Speckin agreed that DNA analysis was a professional service within the meaning of GenQuest’s policy, but the crux of the issue was not the provision of the services. Speckin’s claims focused on the falsehoods committed by Otteson; his continued support of the falsehoods prior to his admission had “resulted in significant harm to Speckin.” The court again did not disagree, and even admitted there was “some appeal” to the argument. However, even that appeal was not enough to surpass how the falsehoods themselves had arisen from the DNA analysis services Otteson had performed for Speckin. Since the harm arose from a professional service, it was subject to the “professional services” exclusion in the policy Twin City had issued to GenQuest.

Conclusion

The judge ultimately determined that the alleged damage to Speckin’s reputation had arisen from the provision of professional services by GenQuest. The lawsuit therefore fit within the “professional services” exclusion. Speckin’s lawsuit against GenQuest was dismissed with prejudice, meaning that Speckin could not rewrite the complaint and try again.
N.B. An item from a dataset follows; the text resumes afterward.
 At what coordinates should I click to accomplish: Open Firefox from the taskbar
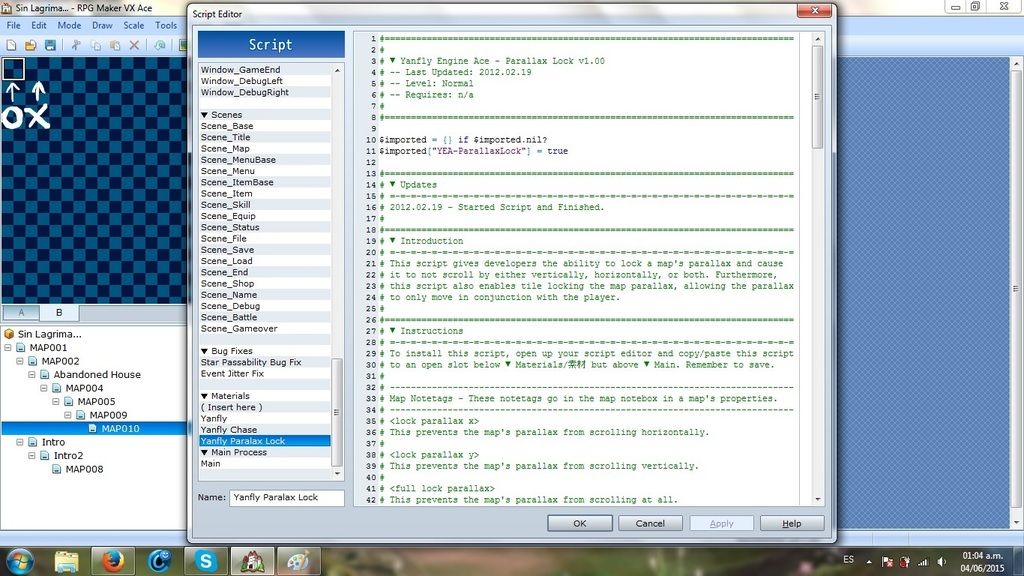click(111, 561)
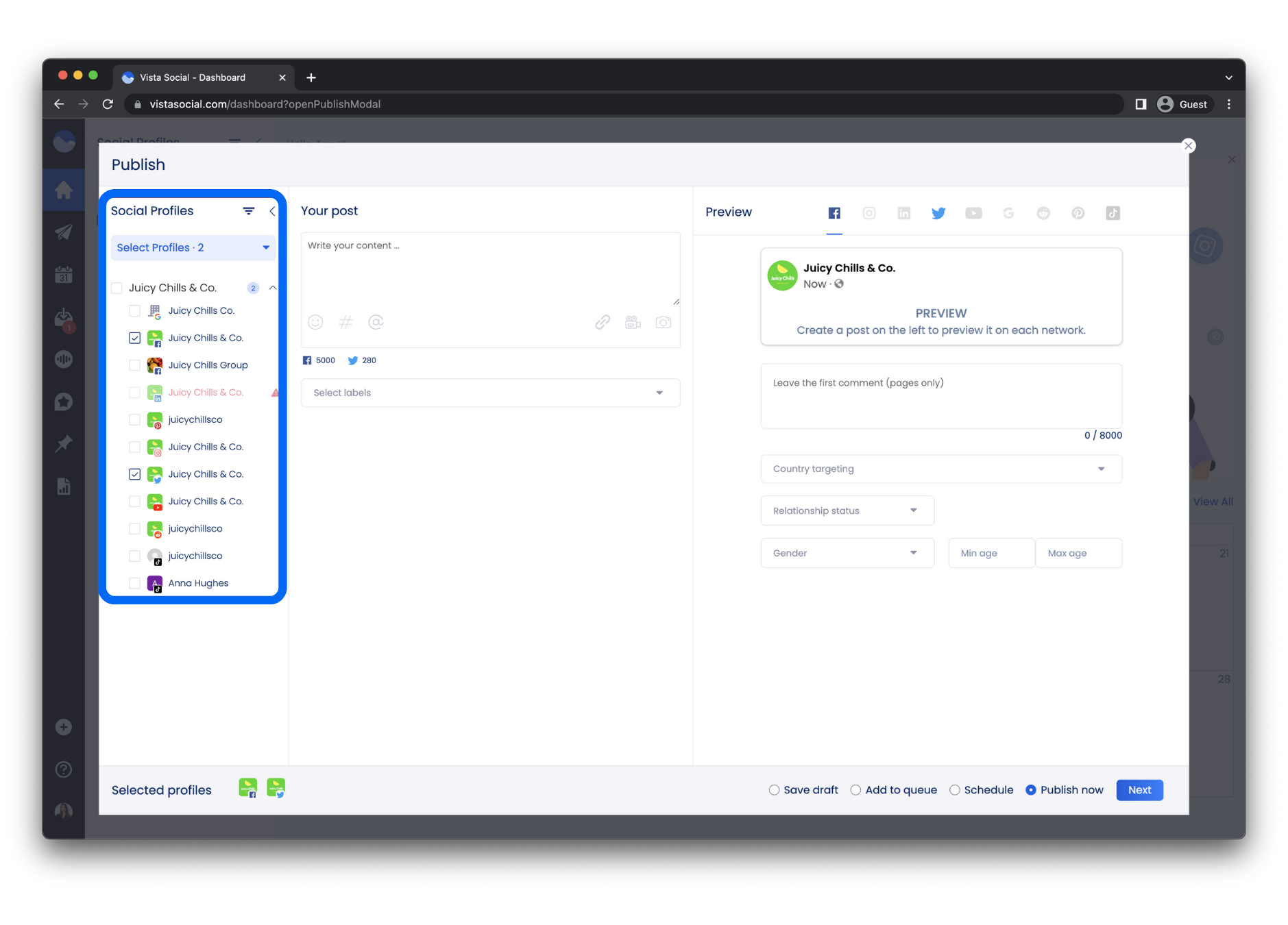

Editor’s Note: According to the opinion, Speckin also attempted to argue the policy was ambiguous, but failed to specify how it could be considered ambiguous. If litigation includes a question about the meaning of an undefined term, the court may rule the policy is ambiguous based on the lack of a definition for that term.

In this case, however, Speckin could not have argued the meaning of “professional services” was ambiguous because Twin City had strengthened the policy it sold to GenQuest by including a definition for “professional services.” Following the “professional services exclusion” in the policy, Twin City had “defined those services with more specificity in a non-exhaustive list” (emphasis added). Including a non-exhaustive list of what Twin City considered “professional services” clarified the application of the exclusion.